DeJulio estimates that "easily 10-20% of all television advertising over the next few years" will be based on a crowdsourced model. That's tens of billions of dollars.

Surprisingly, money is not the driving factor for many participants. "More money typically equals better participation," says DeJulio, but this is not always the case. The more people that use a product, such as a toothbrush or deodorant, the more likely it is that more and better ideas are generated via the crowd.
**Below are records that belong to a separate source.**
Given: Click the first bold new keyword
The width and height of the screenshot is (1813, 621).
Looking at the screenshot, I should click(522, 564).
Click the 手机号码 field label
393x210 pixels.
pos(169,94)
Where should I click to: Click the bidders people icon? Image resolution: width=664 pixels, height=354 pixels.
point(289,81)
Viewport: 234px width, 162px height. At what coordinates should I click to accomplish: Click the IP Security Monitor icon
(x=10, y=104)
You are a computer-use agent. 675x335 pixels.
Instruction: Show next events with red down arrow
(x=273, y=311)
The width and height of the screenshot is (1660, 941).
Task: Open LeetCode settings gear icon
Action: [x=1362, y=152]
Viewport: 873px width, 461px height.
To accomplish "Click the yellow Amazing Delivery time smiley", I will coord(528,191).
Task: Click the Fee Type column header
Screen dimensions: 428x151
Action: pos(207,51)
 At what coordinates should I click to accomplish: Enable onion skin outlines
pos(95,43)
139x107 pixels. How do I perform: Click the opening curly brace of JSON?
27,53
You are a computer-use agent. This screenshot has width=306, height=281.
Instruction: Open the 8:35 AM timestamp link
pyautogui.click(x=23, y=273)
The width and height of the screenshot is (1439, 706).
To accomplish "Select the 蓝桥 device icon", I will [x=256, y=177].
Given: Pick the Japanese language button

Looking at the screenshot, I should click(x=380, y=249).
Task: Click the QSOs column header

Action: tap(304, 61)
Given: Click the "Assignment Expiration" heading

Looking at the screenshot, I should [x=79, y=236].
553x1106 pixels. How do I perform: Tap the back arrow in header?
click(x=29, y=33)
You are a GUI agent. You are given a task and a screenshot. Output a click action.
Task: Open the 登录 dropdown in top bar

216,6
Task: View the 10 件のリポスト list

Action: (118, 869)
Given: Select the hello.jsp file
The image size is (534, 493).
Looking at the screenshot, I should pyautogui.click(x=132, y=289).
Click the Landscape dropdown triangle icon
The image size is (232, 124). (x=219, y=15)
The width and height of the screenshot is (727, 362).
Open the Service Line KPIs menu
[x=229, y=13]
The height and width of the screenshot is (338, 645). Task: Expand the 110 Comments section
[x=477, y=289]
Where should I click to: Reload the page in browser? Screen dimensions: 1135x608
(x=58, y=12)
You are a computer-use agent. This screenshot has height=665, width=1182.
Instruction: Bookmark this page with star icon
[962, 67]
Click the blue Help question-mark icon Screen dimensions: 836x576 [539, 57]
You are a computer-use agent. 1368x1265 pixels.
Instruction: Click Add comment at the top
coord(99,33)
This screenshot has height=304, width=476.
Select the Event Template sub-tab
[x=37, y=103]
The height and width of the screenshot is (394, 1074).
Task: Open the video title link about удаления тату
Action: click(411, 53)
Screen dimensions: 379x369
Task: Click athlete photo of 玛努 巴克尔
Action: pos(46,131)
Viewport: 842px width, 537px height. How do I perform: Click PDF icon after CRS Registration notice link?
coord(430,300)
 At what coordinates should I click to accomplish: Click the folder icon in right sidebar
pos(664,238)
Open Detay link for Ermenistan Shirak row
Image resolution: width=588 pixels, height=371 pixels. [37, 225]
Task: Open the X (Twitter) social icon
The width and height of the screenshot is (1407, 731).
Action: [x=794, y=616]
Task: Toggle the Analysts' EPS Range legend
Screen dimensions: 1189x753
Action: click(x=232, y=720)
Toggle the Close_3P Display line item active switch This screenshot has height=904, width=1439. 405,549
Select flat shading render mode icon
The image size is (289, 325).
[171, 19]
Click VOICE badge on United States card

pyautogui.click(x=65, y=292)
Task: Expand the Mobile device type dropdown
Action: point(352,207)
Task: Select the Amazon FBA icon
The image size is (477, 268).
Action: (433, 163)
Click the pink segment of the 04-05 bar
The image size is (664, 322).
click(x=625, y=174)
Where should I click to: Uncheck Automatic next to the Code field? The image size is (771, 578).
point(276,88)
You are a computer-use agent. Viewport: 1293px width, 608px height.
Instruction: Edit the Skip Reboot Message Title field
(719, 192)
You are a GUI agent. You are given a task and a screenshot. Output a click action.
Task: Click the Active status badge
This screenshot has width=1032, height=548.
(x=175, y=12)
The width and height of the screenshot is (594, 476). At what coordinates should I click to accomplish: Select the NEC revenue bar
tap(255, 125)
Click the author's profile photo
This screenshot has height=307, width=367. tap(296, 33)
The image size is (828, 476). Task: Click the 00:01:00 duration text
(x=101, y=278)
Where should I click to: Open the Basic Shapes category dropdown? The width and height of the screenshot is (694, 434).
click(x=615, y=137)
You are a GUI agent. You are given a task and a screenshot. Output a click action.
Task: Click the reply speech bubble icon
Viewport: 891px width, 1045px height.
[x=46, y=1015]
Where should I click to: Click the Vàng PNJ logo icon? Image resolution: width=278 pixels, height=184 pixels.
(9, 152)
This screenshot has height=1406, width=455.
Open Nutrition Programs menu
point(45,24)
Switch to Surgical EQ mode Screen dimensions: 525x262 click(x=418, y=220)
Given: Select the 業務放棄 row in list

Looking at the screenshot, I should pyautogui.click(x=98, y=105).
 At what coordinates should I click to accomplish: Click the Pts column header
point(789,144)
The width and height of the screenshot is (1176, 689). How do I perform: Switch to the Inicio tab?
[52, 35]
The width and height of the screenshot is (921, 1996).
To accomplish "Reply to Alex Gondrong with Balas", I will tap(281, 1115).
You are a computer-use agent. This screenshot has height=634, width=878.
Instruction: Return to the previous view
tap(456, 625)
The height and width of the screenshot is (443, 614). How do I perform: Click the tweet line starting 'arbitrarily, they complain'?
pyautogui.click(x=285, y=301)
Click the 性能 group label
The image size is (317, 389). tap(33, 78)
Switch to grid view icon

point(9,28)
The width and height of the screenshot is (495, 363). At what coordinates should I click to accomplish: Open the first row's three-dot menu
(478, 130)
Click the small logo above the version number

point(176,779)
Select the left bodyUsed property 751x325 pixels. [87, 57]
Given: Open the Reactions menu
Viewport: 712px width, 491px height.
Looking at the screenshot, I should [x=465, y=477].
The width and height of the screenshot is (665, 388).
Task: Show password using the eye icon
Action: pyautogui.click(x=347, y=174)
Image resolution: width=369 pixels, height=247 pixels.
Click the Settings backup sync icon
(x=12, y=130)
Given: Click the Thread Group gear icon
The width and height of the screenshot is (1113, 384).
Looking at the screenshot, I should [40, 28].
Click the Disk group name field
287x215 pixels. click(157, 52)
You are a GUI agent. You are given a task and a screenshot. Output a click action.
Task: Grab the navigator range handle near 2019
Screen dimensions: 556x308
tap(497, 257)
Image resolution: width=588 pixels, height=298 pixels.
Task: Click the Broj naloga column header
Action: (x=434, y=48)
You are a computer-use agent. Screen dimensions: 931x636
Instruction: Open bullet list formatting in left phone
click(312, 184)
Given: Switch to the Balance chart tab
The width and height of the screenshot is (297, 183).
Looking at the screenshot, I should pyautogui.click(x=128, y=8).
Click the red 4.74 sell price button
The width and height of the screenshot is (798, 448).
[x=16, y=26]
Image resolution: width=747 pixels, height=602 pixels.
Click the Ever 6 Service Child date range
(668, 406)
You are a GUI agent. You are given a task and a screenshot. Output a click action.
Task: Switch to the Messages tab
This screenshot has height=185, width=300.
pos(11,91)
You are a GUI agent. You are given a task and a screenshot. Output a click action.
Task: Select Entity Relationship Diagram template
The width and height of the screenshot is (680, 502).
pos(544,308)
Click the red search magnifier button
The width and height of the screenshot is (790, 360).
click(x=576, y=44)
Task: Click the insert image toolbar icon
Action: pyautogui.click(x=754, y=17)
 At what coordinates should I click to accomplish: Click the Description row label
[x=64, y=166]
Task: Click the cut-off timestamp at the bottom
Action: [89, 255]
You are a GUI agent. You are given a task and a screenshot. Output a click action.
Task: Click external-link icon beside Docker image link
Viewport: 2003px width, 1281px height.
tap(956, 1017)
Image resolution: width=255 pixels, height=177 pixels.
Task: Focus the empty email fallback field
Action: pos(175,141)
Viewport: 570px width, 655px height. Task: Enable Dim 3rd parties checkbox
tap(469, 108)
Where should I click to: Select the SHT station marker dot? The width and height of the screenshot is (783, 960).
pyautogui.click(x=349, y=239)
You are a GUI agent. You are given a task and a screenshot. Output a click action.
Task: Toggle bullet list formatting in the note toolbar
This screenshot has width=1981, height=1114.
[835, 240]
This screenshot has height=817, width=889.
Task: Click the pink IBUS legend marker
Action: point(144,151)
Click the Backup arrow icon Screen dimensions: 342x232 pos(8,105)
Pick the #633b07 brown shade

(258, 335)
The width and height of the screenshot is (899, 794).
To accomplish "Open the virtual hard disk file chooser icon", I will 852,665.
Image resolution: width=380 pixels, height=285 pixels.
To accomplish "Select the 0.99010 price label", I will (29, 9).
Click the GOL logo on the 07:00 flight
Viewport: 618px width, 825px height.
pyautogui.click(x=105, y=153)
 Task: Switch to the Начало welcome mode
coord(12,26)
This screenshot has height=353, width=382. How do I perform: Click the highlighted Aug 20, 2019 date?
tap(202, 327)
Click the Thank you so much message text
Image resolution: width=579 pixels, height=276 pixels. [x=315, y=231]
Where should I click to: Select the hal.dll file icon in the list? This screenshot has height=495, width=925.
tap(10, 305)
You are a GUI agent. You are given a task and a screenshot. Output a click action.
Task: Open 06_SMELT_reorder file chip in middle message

This is doubly so, he suggests, for products that have a rabid fan base - for instance, women's shoes.

A Whole New World

The rapid advancement of low-cost HD video tools, steady cams, and professional editing software, combined with globally accessible social media platforms which aggregate and empower the crowd, are finally disrupting the insular, highly profitable television advertising business.

Lego, Pringles, Axe, Pepsi, Nokia, and numerous others now rely upon crowdsourcing to generate ideas and foster new talent. Everyone wins. Big brands get a great commercial, possibly at a much lower price, and far faster than ever before. At the same time, talented folks from around the world have a chance to build a career in a new industry. Teens such as Zach Boivin have already earned thousands. 

Consider this advertising challenge linking Pringles and Star Wars. It yielded thousands of fan-generated entries, such as the one below.

The winner, to be selected later this month, will receive a $25,000 fee, and the winning ad will be shown on national TV.